EXTRAIT SOURCE
★ ★ ★ ★ ★ ★ ★

Ciel couvert, froid de canard mais « Plus chauds, plus chauds, plus chauds que les fachos ! » ce dimanche 21 mars à Mons, au pied de l’écrasante silhouette de la Collégiale Sainte-Waudru et blottis autour de la (moche) statue monumentale toute en facettes argentées qui trône au milieu du Square Roosevelt.

Une bonne centaine de personnes pour une manif statique et masquée, à crier ras-le-bol et colères contre ce racisme immonde qui pète la forme partout ces derniers mois, particulièrement via les violences policières envers les sans-papiers et les jeunes racisé.e.s. On comptait une bonne centaine de participant.e.s dont une grosse majorité de jeunes. Le gros de troupes était fourni par les JOC et le Groupe montois de Soutien aux Sans-Papiers mais la section montoise de la Gauche anticapitaliste, les jeunes de Comac, ainsi que Vie féminine, Borinage 2000 (FGTB) et les militantes féministes de la Mutinerie Montoise étaient également bien représenté.e.s.

Quelques prises de parole dont celle, remarquée, de la porte-parole du Groupe montois de Soutien aux Sans-Papiers qui, dans un texte dense (voir ci-dessous), rappelle à quel point la cité du Doudou, qui eut le triste privilège d’héberger en son palais de justice raciste le procès Mawda, n’est pas en reste de racisme institutionnel au sein de sa police communale. Pendant que quelques un.e.s déclenchaient des fumigènes en signal de révolte et de détresse, s’ensuivit la lecture de la liste des victimes récentes mortes de violences policières. Une minute de silence ponctuait notre hommage durant lequel les flics bien présents et en nombre ridiculement disproportionné dans les rues adjacentes se montrèrent discrets excepté une furtive apparition sur le parvis de Sainte-Waudru d’où ils furent copieusement hués !

François Houart

Prise de parole du 21 mars 2021 à Mons        

Nous reproduisons ci-dessous, avec l’autorisation de l’auteure, la prise de parole de Valérie Cardinal au nom du Groupe montois de Soutien aux Sans-Papiers.

Aujourd’hui, nous sommes le 21 mars.

Tout au long de la journée, partout en Belgique, il y aura des rassemblements comme celui-ci à l’initiative de la Plateforme 21/3.

Pour rappeler, encore et toujours, qu’il est plus que jamais nécessaire de redoubler d’efforts pour éliminer toutes formes de racisme et de discrimination raciale et mettre fin aux violences policières.

★ ★ ★ ★ ★ ★ ★

DONNÉES PRÉSENTÉES

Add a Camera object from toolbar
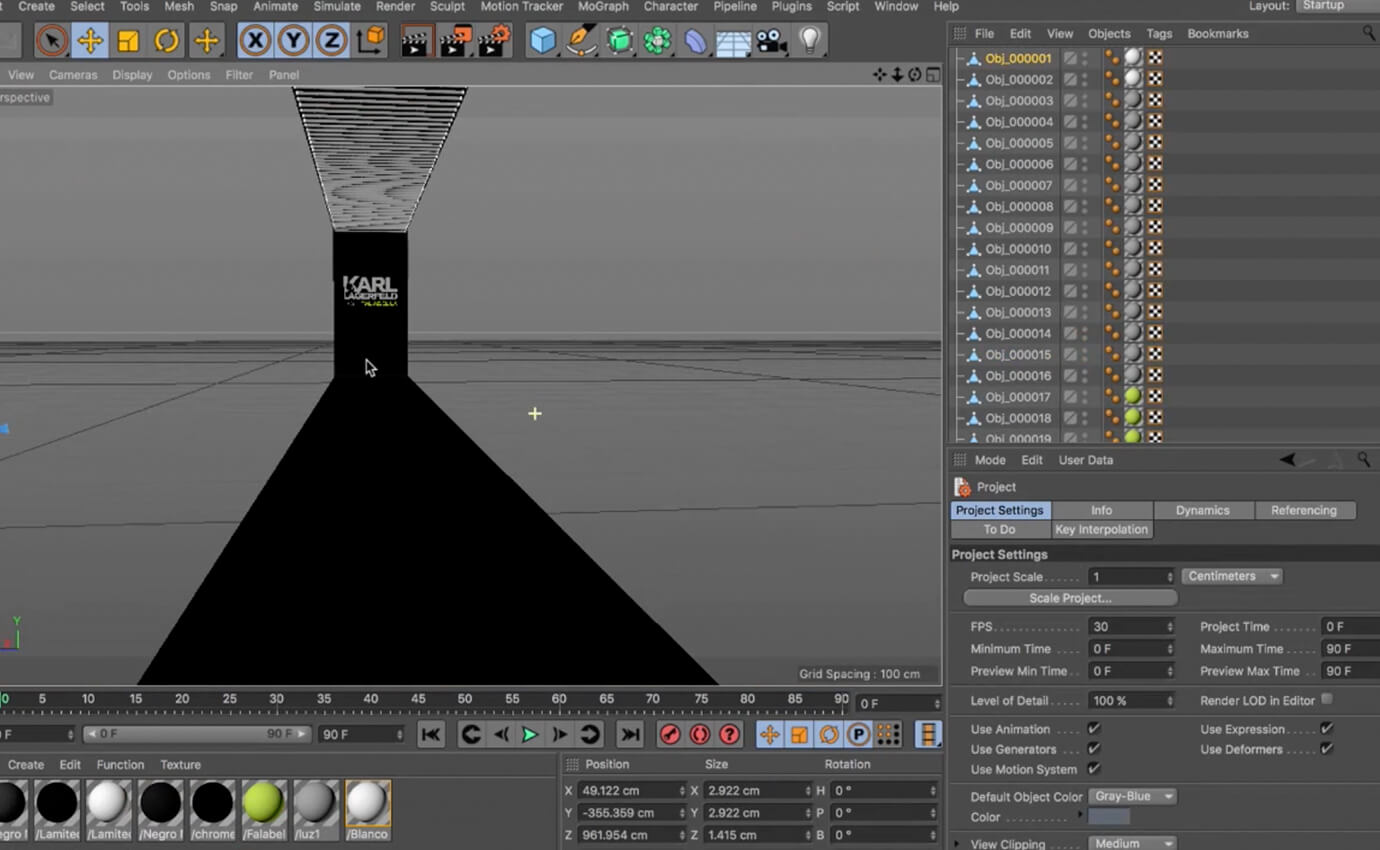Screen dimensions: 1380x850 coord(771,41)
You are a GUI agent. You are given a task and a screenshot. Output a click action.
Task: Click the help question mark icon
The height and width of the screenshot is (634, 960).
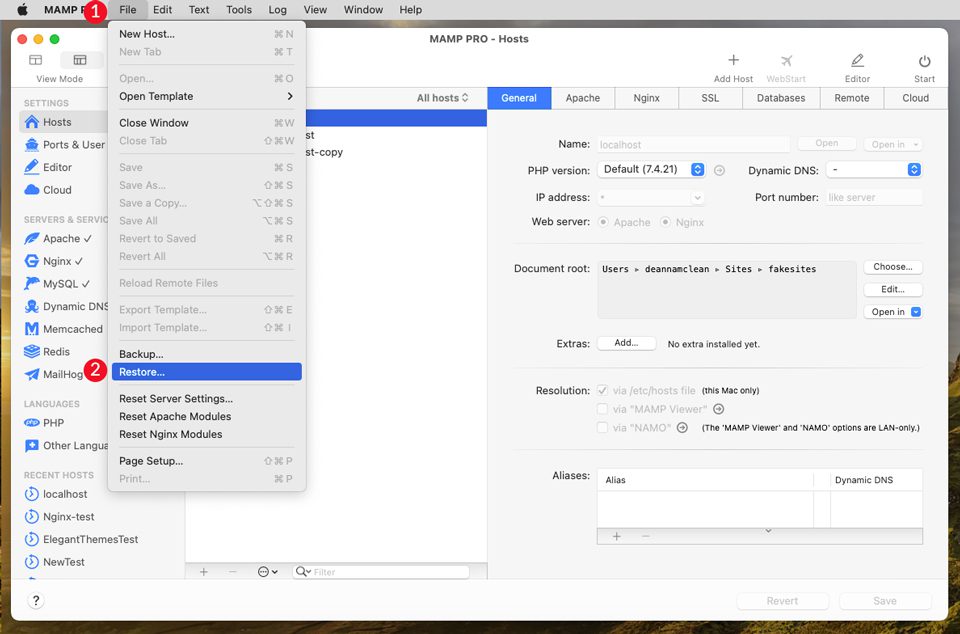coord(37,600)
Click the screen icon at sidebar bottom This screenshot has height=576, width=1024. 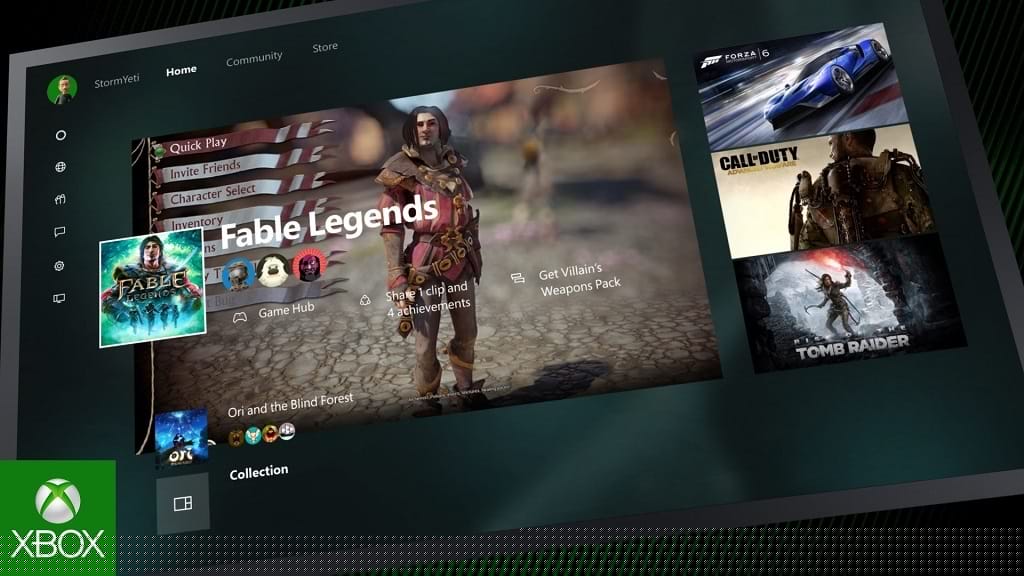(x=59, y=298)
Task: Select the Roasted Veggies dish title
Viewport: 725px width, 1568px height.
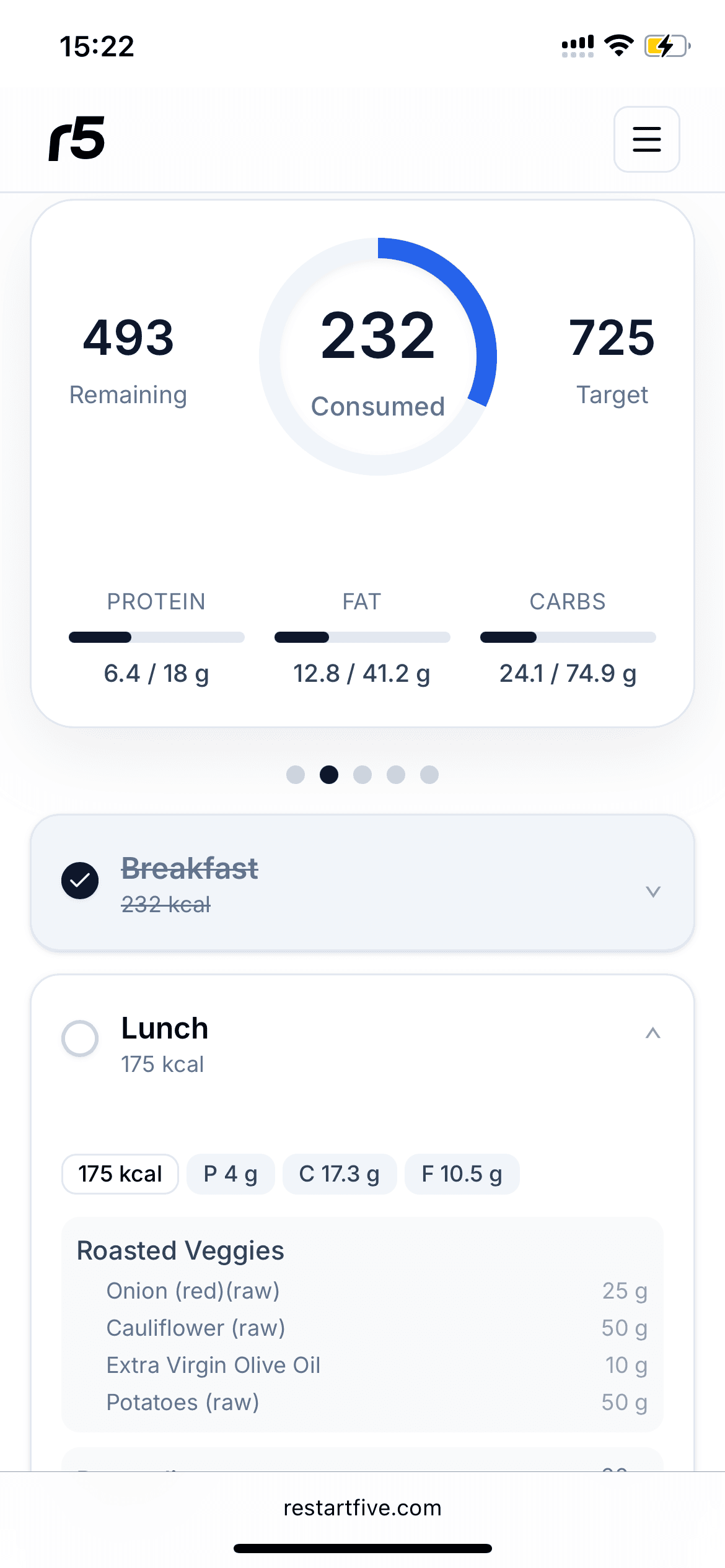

★ ★ ★ ★ ★ ★ ★

CONSIGNE ÉCRITE
Renommez « Plateforme 21/3 » en « Plateforme du 21 mars » dans le passage de l’extrait source qui part de « François Houart » et va jusqu’à « aux violences policières. ». Donnez ensuite ce passage en entier.

RÉPONSE À FOURNIR
François Houart

Prise de parole du 21 mars 2021 à Mons        

Nous reproduisons ci-dessous, avec l’autorisation de l’auteure, la prise de parole de Valérie Cardinal au nom du Groupe montois de Soutien aux Sans-Papiers.

Aujourd’hui, nous sommes le 21 mars.

Tout au long de la journée, partout en Belgique, il y aura des rassemblements comme celui-ci à l’initiative de la Plateforme du 21 mars.

Pour rappeler, encore et toujours, qu’il est plus que jamais nécessaire de redoubler d’efforts pour éliminer toutes formes de racisme et de discrimination raciale et mettre fin aux violences policières.